* **About this task**: Select from the records below every line that has the word "dies" in it.

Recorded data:
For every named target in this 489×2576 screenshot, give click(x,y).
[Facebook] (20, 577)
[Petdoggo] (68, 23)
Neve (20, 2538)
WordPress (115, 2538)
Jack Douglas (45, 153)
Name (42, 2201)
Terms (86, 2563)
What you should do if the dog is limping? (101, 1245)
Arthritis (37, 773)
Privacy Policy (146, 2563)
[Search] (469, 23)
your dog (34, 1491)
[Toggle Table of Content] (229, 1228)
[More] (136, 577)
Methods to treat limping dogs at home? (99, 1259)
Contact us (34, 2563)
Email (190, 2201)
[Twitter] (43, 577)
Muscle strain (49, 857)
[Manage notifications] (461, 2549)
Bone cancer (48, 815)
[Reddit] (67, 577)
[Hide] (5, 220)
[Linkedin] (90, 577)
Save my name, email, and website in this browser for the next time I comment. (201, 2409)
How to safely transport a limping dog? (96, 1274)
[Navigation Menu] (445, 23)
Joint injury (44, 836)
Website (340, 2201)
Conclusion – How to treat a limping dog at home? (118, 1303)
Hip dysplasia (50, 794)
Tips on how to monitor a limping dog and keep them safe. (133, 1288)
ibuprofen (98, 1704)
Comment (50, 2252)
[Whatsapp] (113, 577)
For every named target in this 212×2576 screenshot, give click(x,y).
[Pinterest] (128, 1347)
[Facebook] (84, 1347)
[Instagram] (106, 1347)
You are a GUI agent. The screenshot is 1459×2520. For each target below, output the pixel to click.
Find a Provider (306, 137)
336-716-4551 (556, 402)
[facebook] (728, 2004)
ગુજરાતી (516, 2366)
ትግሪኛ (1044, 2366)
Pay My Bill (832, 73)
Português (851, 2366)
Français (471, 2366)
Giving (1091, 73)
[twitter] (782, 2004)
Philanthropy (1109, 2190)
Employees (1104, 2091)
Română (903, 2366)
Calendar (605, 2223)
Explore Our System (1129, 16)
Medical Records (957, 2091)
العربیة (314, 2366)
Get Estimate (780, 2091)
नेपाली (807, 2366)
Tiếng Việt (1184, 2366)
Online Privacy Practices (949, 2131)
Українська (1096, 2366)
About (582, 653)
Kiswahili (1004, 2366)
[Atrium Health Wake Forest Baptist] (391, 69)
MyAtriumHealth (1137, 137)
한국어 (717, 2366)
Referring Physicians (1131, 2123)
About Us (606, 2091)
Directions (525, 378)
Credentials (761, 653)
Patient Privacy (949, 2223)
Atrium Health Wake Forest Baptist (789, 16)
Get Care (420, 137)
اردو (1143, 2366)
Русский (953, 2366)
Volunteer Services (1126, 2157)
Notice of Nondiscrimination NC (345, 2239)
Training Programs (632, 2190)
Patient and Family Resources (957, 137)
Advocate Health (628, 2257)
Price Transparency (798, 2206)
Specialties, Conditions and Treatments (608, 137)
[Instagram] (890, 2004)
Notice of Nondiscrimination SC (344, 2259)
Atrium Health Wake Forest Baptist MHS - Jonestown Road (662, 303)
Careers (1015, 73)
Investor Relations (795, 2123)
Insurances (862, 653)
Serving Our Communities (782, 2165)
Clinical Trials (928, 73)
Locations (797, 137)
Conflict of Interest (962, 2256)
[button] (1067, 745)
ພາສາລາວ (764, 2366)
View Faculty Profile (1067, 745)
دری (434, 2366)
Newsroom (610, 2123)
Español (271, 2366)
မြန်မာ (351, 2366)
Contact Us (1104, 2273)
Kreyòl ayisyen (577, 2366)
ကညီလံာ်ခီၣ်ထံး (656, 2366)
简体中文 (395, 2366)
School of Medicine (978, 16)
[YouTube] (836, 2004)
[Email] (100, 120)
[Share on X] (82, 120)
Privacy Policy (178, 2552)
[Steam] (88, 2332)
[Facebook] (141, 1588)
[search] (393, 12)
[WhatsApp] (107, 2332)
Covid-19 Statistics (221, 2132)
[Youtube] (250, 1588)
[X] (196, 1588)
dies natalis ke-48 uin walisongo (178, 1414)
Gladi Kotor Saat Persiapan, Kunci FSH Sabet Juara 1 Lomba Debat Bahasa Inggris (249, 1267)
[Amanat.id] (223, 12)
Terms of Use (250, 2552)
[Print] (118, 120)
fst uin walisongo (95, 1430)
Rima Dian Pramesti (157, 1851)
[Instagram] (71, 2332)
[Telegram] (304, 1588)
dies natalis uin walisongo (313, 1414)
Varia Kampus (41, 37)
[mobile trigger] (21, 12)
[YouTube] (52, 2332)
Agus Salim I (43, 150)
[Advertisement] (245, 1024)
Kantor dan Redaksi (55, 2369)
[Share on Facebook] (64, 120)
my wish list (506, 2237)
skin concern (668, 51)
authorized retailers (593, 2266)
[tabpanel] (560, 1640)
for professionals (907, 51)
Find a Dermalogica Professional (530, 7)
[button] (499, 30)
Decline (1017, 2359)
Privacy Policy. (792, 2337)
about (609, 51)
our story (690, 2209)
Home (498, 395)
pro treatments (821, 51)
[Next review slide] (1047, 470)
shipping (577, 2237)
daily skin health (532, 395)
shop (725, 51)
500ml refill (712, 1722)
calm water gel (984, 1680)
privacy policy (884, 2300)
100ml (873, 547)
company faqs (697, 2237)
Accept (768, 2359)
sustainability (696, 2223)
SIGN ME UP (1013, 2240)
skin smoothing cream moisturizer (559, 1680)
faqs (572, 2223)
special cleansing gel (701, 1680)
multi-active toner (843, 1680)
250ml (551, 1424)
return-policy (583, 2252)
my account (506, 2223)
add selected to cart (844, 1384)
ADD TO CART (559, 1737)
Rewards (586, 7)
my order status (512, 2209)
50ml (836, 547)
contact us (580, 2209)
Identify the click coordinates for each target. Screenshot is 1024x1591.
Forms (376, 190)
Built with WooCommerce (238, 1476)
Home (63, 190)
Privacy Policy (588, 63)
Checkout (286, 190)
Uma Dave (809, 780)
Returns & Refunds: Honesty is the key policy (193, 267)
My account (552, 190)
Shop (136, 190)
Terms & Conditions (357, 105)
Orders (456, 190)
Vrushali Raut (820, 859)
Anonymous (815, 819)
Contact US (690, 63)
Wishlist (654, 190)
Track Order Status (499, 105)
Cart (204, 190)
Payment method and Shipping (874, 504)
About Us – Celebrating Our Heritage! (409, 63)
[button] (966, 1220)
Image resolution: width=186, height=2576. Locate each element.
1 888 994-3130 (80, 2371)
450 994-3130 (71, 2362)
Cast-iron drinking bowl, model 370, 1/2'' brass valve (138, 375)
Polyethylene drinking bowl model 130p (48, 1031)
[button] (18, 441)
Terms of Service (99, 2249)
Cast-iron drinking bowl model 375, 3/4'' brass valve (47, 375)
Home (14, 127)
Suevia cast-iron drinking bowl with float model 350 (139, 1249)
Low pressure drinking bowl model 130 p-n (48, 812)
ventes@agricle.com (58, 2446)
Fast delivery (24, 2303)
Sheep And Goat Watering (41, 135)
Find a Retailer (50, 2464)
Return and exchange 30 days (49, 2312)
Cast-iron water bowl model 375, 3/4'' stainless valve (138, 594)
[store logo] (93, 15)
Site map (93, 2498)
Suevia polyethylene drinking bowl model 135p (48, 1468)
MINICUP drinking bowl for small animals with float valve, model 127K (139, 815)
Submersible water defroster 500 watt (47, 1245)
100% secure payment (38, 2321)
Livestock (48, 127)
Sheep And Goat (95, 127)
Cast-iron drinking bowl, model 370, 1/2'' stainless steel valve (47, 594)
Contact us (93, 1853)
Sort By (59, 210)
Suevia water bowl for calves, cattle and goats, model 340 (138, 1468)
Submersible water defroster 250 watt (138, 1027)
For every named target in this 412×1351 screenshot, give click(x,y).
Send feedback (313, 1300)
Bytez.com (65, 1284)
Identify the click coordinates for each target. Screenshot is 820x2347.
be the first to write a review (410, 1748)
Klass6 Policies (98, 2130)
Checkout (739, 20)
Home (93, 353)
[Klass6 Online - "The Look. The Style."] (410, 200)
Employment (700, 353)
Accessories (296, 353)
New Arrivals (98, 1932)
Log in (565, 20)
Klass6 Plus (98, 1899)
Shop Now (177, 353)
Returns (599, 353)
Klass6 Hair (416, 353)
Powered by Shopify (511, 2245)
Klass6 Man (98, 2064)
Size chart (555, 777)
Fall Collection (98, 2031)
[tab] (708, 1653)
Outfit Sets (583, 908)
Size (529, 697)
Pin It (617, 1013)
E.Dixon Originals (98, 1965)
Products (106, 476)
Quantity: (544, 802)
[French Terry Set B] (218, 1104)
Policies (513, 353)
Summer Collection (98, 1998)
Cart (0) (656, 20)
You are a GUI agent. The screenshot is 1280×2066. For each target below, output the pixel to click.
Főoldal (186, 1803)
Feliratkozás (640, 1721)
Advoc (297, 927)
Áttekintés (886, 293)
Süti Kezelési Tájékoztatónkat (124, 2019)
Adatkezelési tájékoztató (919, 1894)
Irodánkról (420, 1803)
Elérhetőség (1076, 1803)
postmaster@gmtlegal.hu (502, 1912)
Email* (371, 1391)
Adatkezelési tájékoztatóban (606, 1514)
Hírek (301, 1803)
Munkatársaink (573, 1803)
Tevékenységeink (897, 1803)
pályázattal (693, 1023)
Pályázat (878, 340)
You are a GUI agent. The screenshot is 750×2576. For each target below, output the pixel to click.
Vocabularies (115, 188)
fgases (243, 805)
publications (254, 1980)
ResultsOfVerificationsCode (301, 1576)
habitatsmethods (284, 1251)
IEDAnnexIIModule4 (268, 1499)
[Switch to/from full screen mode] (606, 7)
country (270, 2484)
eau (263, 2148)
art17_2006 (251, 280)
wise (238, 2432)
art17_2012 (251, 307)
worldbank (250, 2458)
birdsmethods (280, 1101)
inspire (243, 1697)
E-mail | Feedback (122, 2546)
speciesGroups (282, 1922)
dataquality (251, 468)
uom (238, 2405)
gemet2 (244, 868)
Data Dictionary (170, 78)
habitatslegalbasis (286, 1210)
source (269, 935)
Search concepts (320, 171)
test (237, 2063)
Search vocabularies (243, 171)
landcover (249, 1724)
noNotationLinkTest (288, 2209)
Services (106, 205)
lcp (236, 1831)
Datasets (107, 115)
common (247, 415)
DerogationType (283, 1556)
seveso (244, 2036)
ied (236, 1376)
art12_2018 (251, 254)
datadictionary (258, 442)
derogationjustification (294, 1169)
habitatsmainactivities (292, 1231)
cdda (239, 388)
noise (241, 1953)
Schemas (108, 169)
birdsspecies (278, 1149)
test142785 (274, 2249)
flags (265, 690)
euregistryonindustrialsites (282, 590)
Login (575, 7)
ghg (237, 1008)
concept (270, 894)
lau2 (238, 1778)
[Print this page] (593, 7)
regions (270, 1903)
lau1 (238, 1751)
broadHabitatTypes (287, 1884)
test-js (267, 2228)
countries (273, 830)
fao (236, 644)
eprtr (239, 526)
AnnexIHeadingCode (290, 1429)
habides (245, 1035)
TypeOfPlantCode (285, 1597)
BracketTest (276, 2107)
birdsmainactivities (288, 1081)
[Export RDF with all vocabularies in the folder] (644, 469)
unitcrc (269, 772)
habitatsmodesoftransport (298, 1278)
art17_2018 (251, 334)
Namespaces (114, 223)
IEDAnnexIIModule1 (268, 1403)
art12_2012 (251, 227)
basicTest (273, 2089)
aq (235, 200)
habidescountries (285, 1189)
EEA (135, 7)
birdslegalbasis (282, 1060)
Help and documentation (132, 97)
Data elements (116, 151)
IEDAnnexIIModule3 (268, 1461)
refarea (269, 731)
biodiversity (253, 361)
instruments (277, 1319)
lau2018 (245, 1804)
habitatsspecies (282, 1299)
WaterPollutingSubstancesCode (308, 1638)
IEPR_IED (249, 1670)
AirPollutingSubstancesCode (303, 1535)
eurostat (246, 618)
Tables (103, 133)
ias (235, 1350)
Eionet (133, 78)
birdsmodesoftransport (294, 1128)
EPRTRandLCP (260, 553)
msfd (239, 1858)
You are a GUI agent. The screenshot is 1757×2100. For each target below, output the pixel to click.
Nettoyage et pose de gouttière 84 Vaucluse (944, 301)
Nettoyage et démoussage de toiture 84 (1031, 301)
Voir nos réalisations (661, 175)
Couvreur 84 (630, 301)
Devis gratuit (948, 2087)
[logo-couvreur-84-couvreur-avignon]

* **Response box**:
dies natalis ke-48 uin walisongo (178, 1414)
dies natalis uin walisongo (313, 1414)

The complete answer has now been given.